Versione delle 08:59, 18 ago 2020

Eugenio Guarniero Dupré Theseider (1898 – 1975), storico italiano.

Citazioni di Eugenio Dupré Theseider

  • Effettivamente la figura di fra Dolcino si trova sulla linea di confine tra verità storica e proliferazione leggendaria.
    Anzi, non solo di leggenda si tratta, ma addirittura di agiografia e di mito, ché non da ora egli è stato assunto come simbolo ed esempio di lotta di classe, o, quanto meno, di lotta fra il libero pensiero e un non ben precisato oscurantismo, secondo ben noti e frusti schemi di polemica; egli è stato e vien tuttora usato come una sorta di «falso scopo», per battere ben altri obbiettivi, il che non ha nulla a che vedere con le esigenze della verità storica.[1]
  • Ne era oratore [di una delegazione inviata ad Avignone presso papa Clemente VI] un oscuro scrivano, tale Nicola di Lorenzo, detto al modo dialettale Cola di Rienzo, che, davanti al papa e al consesso dei cardinali, ripeté anch'egli il fervido appello per il ritorno a Roma e per la concessione del Giubileo, ed in più portò al papa le lamentele del popolo di Roma contro i baroni, «derobbatori de strada», e causa principale per cui la città giaceva desolata.[2]
  • Sul conto di Dolcino come persona non sappiamo quasi nulla.

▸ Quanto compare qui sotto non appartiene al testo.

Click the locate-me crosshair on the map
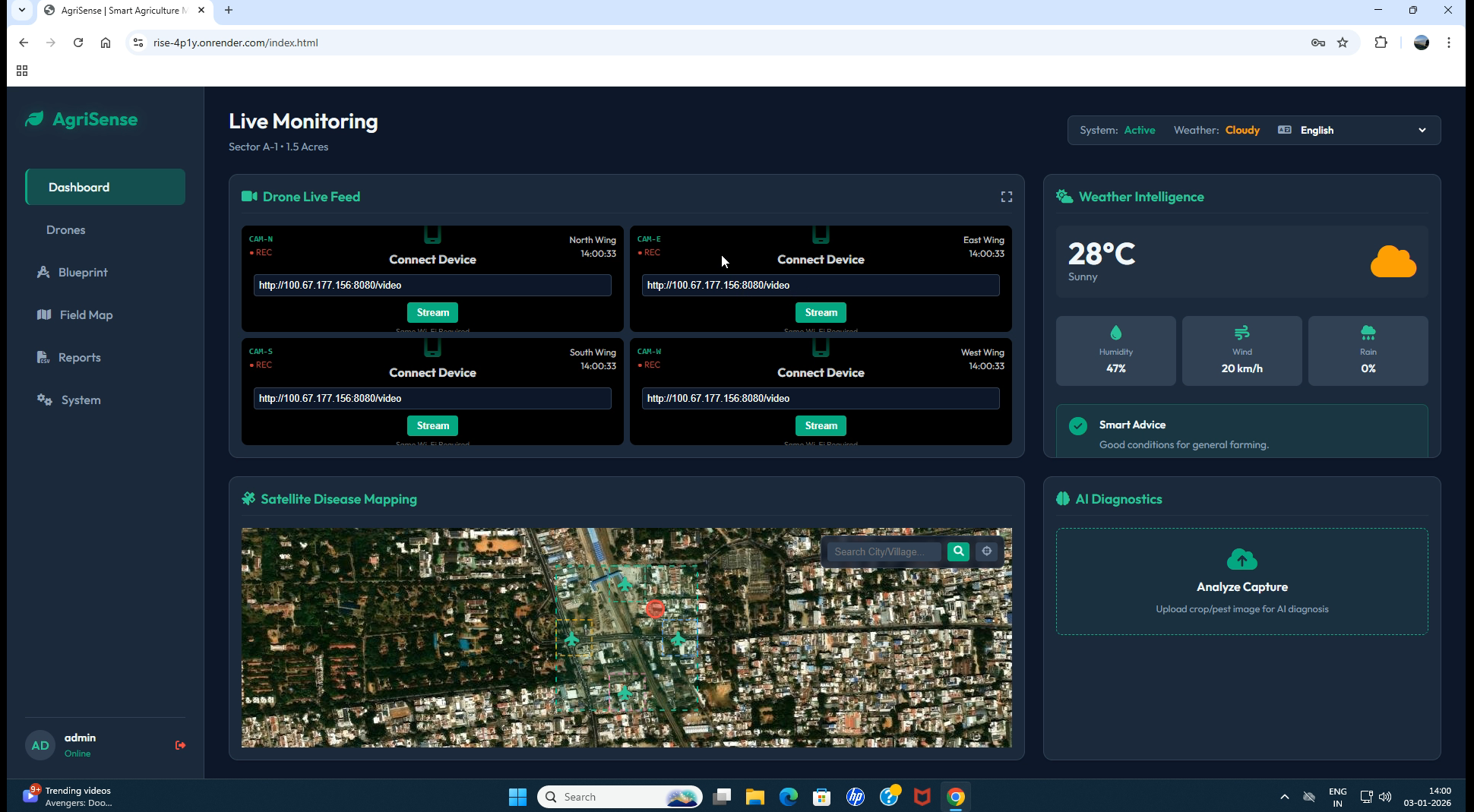Screen dimensions: 1474x812 986,551
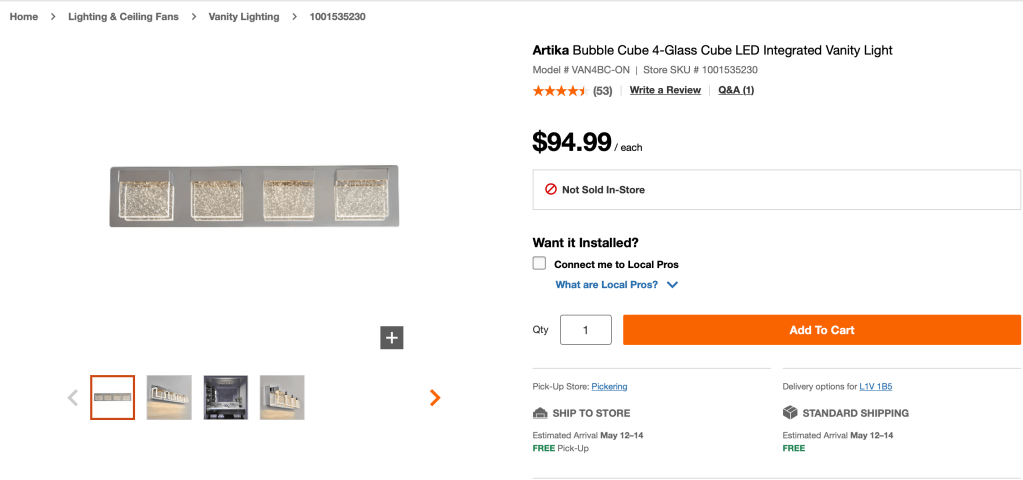Image resolution: width=1023 pixels, height=480 pixels.
Task: Select the second product thumbnail
Action: pos(169,398)
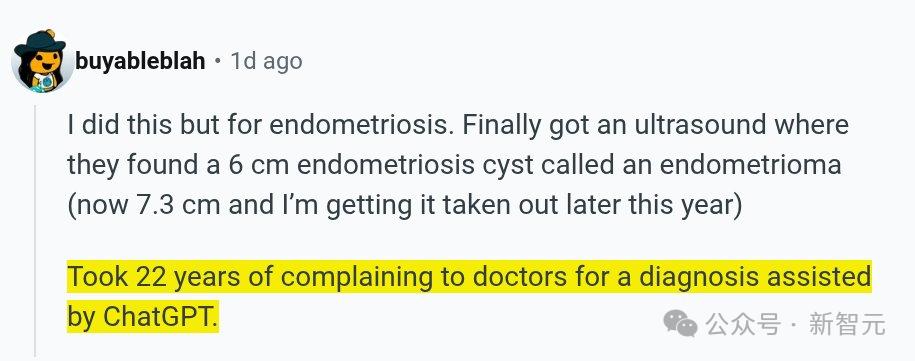Click the WeChat logo watermark icon
The width and height of the screenshot is (915, 361).
pyautogui.click(x=680, y=323)
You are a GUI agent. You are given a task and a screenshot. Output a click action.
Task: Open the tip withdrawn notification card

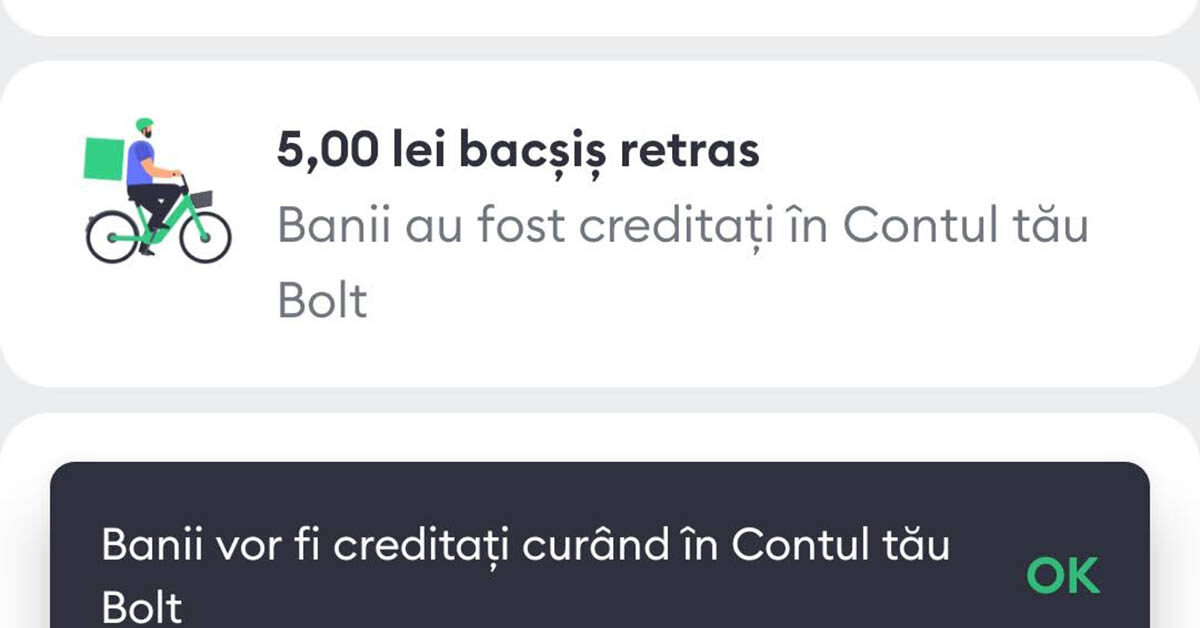600,224
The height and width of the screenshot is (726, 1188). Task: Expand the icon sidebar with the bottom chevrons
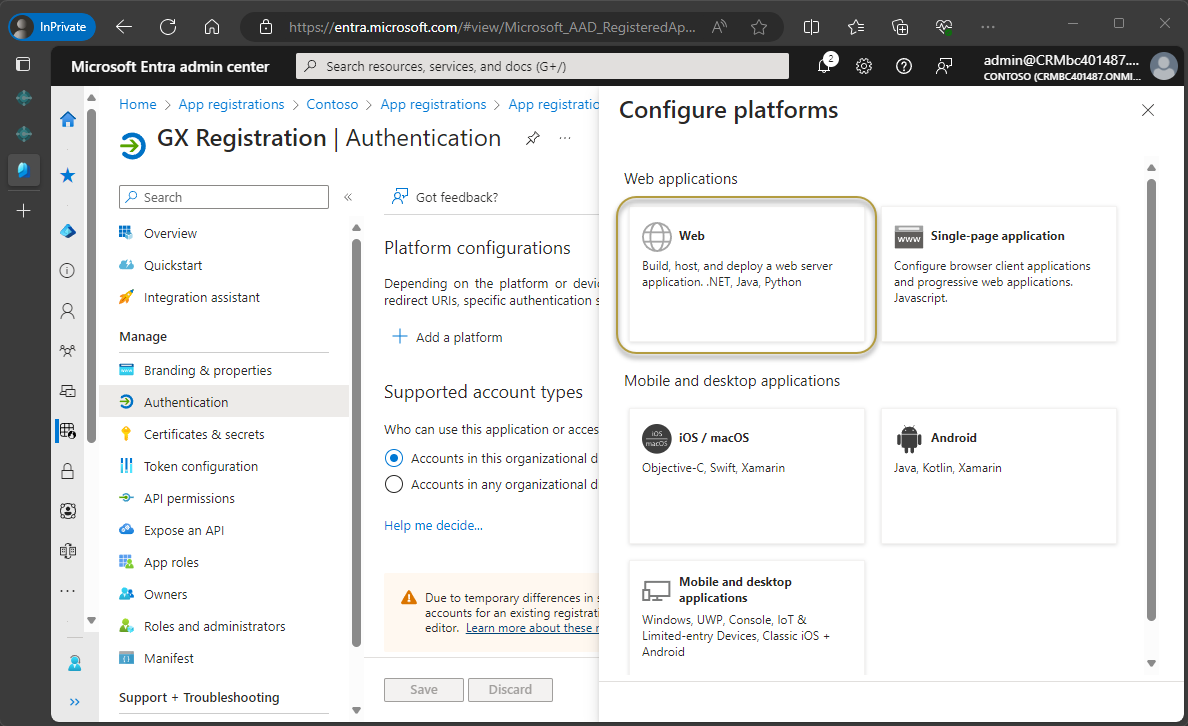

Le poche notizie biografiche che ci dà Benvenuto da Imola non convincono troppo, ma non abbiamo altro. Tutto lo fa credere persona di una certa cultura. Conosceva certamente gli scritti di Gioacchino da Fiore o a lui attribuiti, e forse anche quelli di Gerardo da Borgo S. Donnino e di Pietro di Giovanni Olivi, suoi contemporanei. Doveva avere una discreta conoscenza della S. Scrittura e anche della storia della Chiesa: affermava di essere mandato da Dio a spiegare quei testi e interpretare quelle vicende, nonché a profetare le future.[3]

Note

  1. Da Fra Dolcino: storia e mito, in Bollettino della Società di studi valdesi, dicembre 1958, p. 5.
  2. Da I papi di Avignone e la questione romana, cap. I, p. 89.
  3. Da Fra Dolcino: storia e mito, in Bollettino della Società di studi valdesi, dicembre 1958, p. 15.